Homeownership is one of the most important ways of acculating wealth. In New York City, proprty values are high and thus homeownership is out of reach for many.Using Home Mortgage Disclosure Act data, I explore the demographics of mortgage applicants and the various outcomes of their applications in order to better understand who receives loans and who does not. Looking at how outcomes change over time and by group, allows us to better understand the way opportunities within the city are changing.

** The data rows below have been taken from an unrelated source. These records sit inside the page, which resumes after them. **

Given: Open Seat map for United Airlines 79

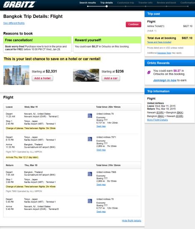Looking at the screenshot, I should tap(101, 126).
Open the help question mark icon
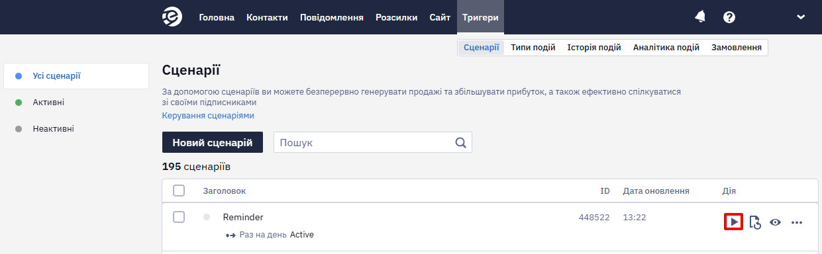The image size is (822, 254). pyautogui.click(x=729, y=17)
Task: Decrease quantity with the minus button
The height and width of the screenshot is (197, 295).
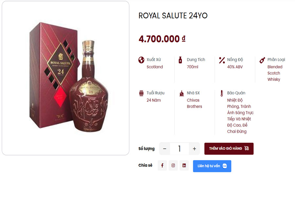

#Loan applications are split pretty evenly between Manhattan, Brooklyn, and Queens, with White applicants representing a large share of the applications. The Unknown category is made up of applicants who did not disclose their race in their loan applications. Disparities in incomes between boroughs are shown in the second graph.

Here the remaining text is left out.